Perseguido en esta ocasión por naves caza de Tilo, un planeta del Undécimo Órgano donde había bajado a robar supermercados, Roquesor se arriesgó a zambullir su enorme nave anduriana en un agujero negro de octavo nivel, ya traspasar uno de cuarto nivel no era aconsejable para este tipo y tamaño de nave y de conseguirlo no había forma de saber a cuál de las otras tres restantes dimensiones iba uno a parar. Las tensiones dentro del agujero acabaron destrozando la nave y escupiendo sus restos a lo incierto. Así acabó Roquesor, prendido cual garrapata a la boya espacial, provisto sólo de un tanque de oxígeno. Flotando ahora de espaldas al ‘no‐espacio’, se esforzaba por imaginar cómo sería este universo y si hallaría la forma de no enloquecer.
»¿Cómo eludir la lógica? Puedo crear, es decir recrear, reordenar los códigos, renovar las palabras, pero ¿cómo eludirlas?…

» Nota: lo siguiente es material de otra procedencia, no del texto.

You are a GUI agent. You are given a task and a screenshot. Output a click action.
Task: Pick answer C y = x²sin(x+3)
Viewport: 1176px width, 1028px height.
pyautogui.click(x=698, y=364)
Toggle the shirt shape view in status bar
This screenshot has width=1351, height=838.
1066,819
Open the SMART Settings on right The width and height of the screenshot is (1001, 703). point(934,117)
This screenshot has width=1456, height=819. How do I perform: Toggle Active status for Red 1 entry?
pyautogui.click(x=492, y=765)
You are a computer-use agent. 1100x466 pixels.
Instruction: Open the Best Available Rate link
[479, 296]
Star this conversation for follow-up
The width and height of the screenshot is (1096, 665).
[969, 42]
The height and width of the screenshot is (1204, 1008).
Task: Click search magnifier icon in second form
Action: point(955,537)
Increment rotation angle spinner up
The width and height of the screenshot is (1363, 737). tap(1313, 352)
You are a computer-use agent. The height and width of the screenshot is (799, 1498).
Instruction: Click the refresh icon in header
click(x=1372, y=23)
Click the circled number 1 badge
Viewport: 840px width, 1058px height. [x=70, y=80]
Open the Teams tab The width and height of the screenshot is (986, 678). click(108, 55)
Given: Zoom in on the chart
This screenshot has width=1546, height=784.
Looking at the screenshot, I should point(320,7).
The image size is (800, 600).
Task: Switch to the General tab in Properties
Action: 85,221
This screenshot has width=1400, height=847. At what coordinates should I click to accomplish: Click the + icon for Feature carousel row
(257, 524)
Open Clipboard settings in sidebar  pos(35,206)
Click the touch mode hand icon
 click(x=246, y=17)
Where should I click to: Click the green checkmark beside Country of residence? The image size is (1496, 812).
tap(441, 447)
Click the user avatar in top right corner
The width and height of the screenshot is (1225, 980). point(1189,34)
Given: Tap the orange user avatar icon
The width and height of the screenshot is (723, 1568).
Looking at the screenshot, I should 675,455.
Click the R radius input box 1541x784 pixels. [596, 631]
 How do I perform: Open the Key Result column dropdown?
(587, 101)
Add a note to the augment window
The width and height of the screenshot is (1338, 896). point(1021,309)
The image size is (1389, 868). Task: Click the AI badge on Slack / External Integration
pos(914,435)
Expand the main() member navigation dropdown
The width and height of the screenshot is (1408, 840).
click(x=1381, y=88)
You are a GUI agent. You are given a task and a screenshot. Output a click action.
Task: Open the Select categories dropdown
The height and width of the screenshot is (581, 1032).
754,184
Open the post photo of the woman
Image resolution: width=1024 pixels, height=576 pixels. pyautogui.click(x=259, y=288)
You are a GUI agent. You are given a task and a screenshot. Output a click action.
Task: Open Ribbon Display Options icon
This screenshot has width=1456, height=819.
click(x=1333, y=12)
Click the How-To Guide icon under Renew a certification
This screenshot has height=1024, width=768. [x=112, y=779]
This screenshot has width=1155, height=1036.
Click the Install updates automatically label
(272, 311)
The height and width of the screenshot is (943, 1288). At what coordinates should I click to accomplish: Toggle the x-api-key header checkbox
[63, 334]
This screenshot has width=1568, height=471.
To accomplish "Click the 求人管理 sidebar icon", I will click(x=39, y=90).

De pronto, el unísono de delicadas voces que parecían salidas de su misma conciencia se sumaron a su tormento:
Restaurando al Miguel,
El Ángel de la Capilla,
Con pequeñas espátulas
Y la furia escondida,
»Ahj, ¡¿Qué?!
Aun en la estable geometría,
Titánica reconstrucción,
Sutil albañilería… ¿Recuerdas?
»¡Aún no he cruzado el límite y ya pierdo la cordura!
Eres tú, el mismo,
En el cielo, arriba,
El cielo que nos mira…
¿Te acuerdas ahora?,
»¿Quiénes sois? ¿Qué sois? ¿Qué queréis de mí?
Tú eras aquél
Traidor creador, que sonreía,
Titánico esfuerzo
Recuperando colores
En la Capilla Sixtina.
»No tenéis posibilidad de engañarme. Perdéis el tiempo, no soy un ser normal.
Eres el mismo aquél
Que sonreía.
»Matadme, abominables ángeles, o retiraos de mi mente, antes que sea demasiado tarde…
Como Miguel,
Aquel Ángel,
¿Recuerdas?
Tú sonreías…
»¡Habréis caído al peor de los laberintos!».
—No somos fruto de tu imaginación, no estás loco, no exageres. A tus espaldas estamos, Páxarus Metálico. ¡Bienvenido seas a nuestros pacíficos prados!
—¿Qué? ¡Qué osadía! ¡Presentarse ante este viejo belicoso como coro de ángeles! Ja, después de todo vuestra valentía me agrada. Pero acercaos, quiero ver cómo sois.
—No, no. Para vernos, deberás librarte de tu yugo.
—Ah, bicharracos inmundos, no sois diferentes al resto de los seres, ¡me pedís confianza! Aun cuando mi sufrido corazón biónico cuenta aún con suficiente, ¿por qué debería seguir ofrendando algo tan valioso a cambio de desprecio e indiferencia?
—¿Has oído hablar de las nereidas?
—Sí.
—Pues ahí tienes después de tanto buscar tu bien merecida respuesta y recompensa.
—A ver. Dejadme entender… ¿Quiere decir que este universo es a nuestra psiquis un mar?
Con ojos ansiosos soltó la boya entregándose al vacío.